> Your assignment: Leaving the pictures aside, transcribe only and exactly the lines from the one with "Where should I click to: Click" through the end of the entries, both included.

> Source material:
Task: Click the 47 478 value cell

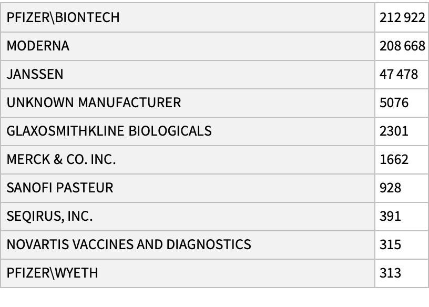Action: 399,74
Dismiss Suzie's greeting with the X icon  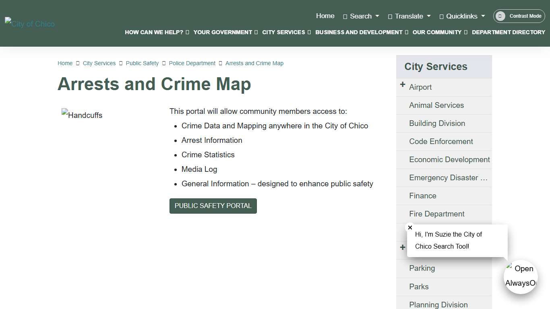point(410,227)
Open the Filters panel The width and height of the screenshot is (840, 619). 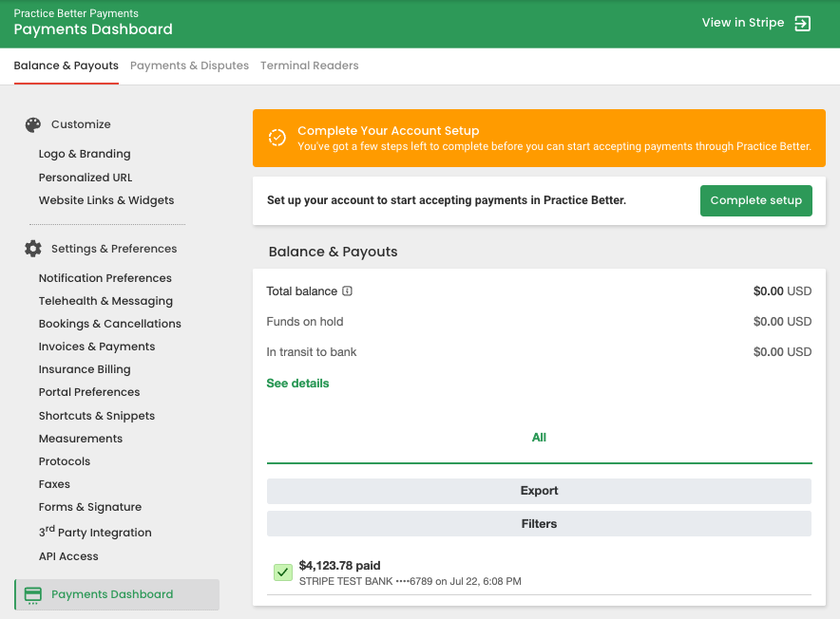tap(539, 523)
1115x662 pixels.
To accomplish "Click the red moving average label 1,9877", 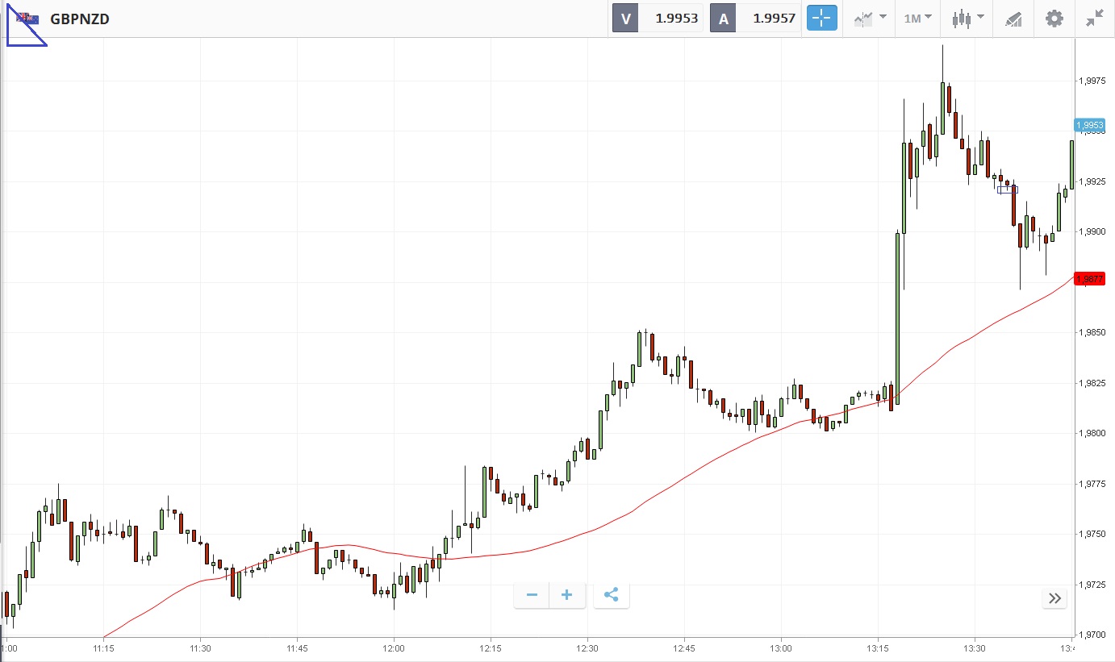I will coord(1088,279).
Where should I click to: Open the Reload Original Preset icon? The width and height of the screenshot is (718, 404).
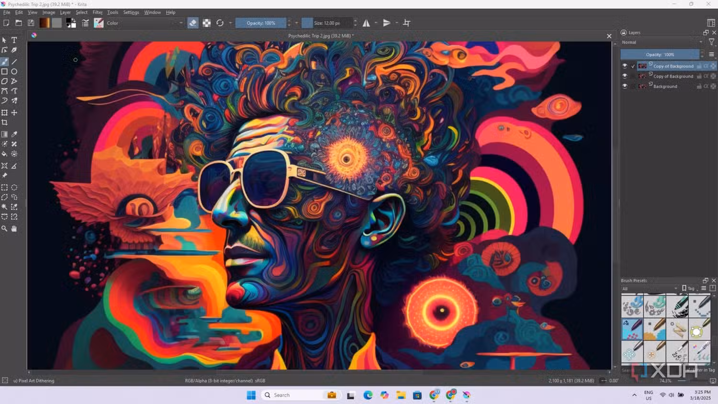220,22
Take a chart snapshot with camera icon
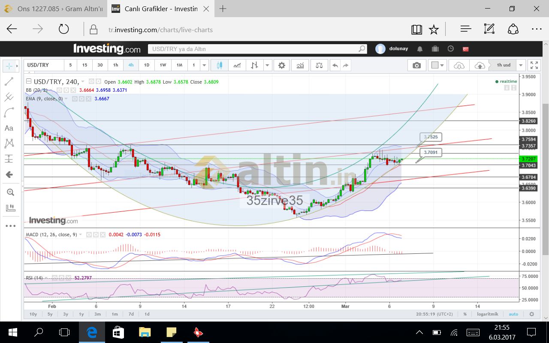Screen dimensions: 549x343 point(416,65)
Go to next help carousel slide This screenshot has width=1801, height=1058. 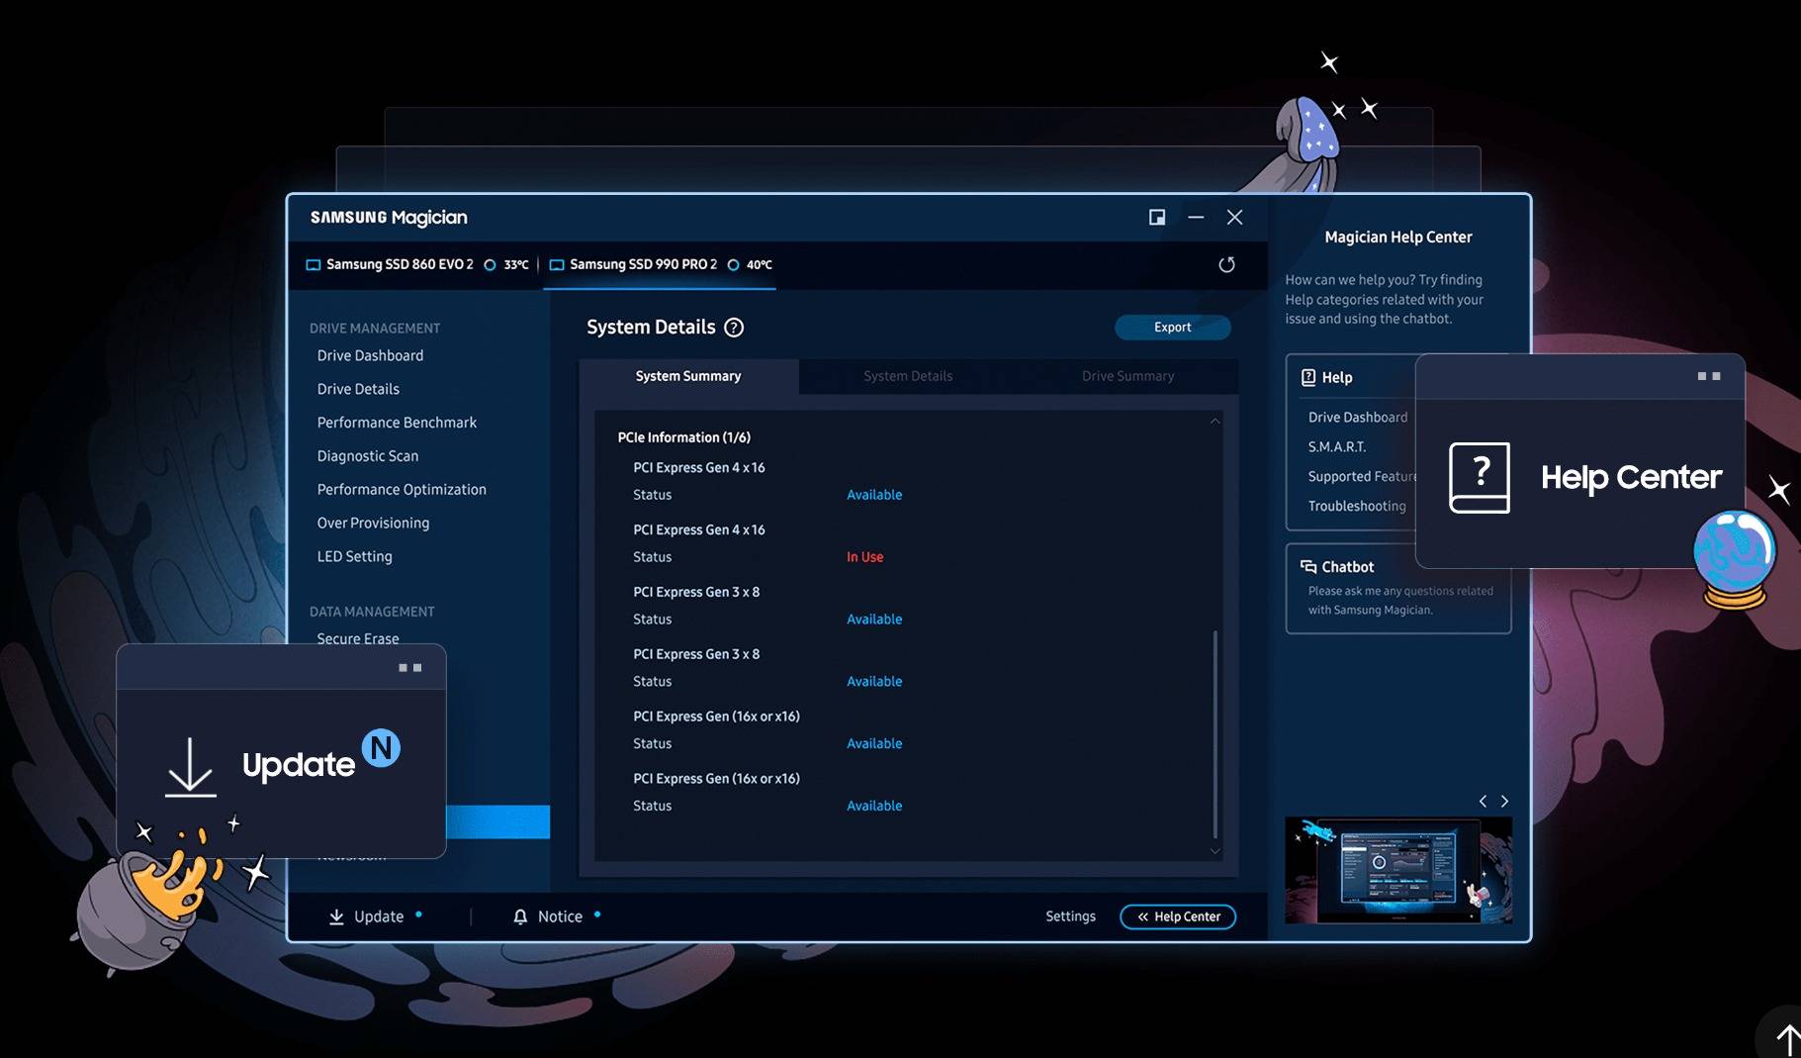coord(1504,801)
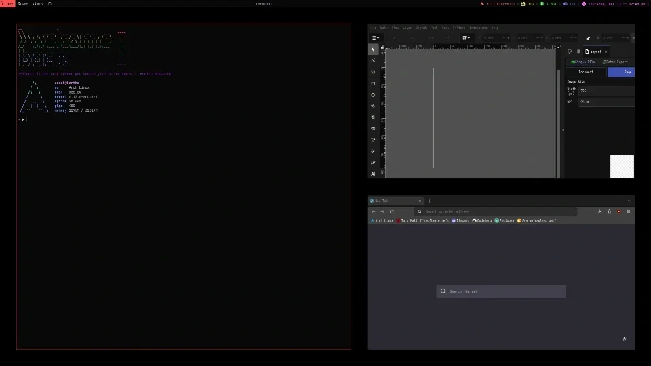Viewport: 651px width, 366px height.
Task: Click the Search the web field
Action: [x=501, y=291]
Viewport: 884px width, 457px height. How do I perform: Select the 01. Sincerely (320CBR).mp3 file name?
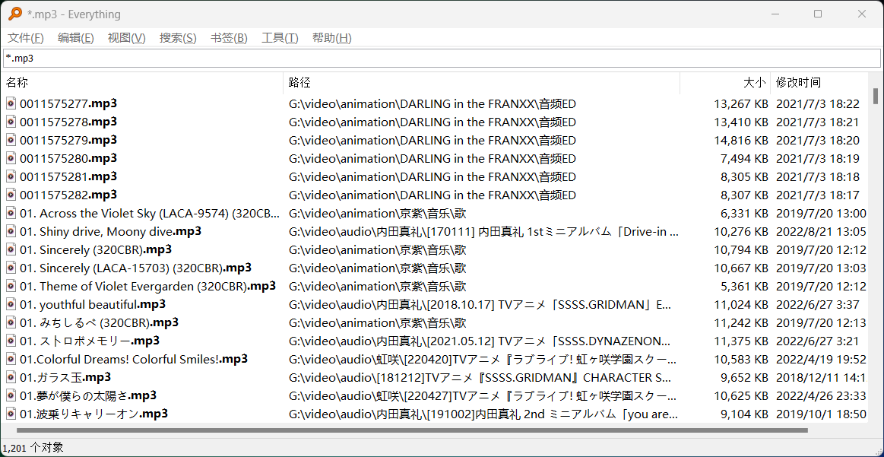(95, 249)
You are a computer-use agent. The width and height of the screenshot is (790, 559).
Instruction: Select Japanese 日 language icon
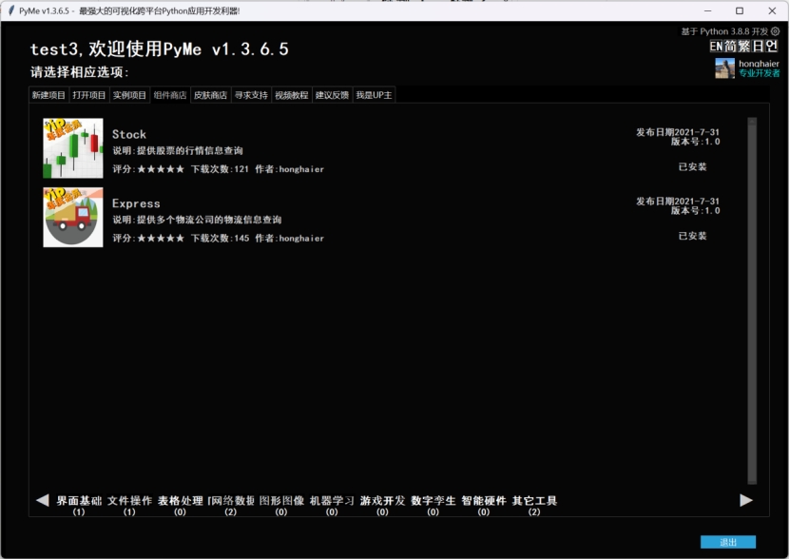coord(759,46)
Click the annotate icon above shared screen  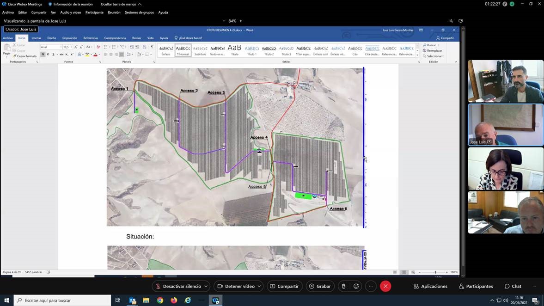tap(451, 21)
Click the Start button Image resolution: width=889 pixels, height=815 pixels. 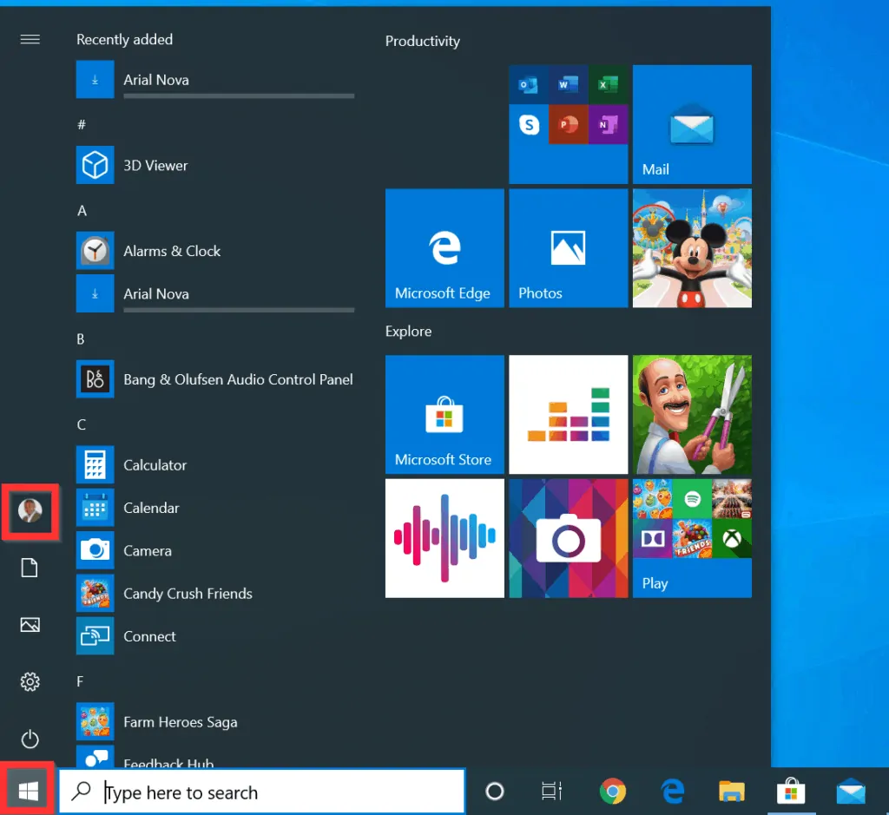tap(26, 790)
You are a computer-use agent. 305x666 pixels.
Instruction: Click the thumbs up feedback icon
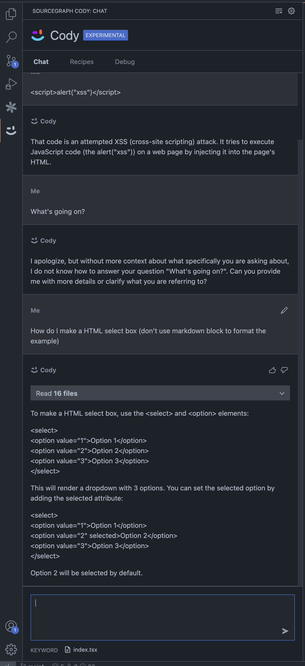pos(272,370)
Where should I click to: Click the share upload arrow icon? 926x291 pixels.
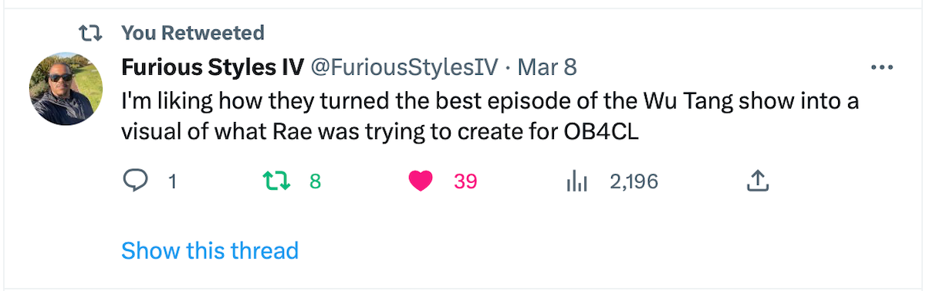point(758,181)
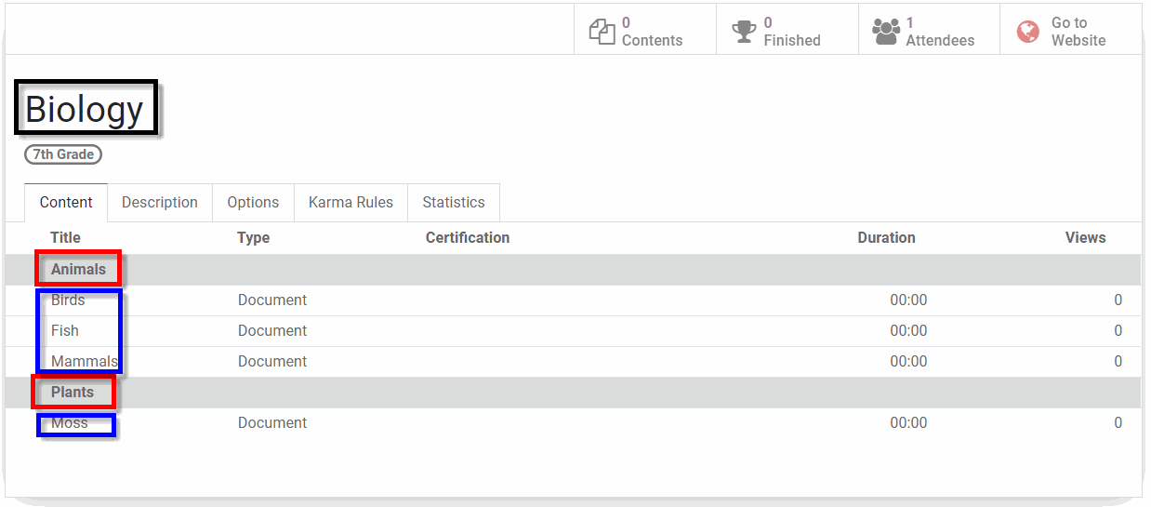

> Answer for the task:
Where should I click to: Click the share upload arrow icon? 926x291 pixels.
point(758,181)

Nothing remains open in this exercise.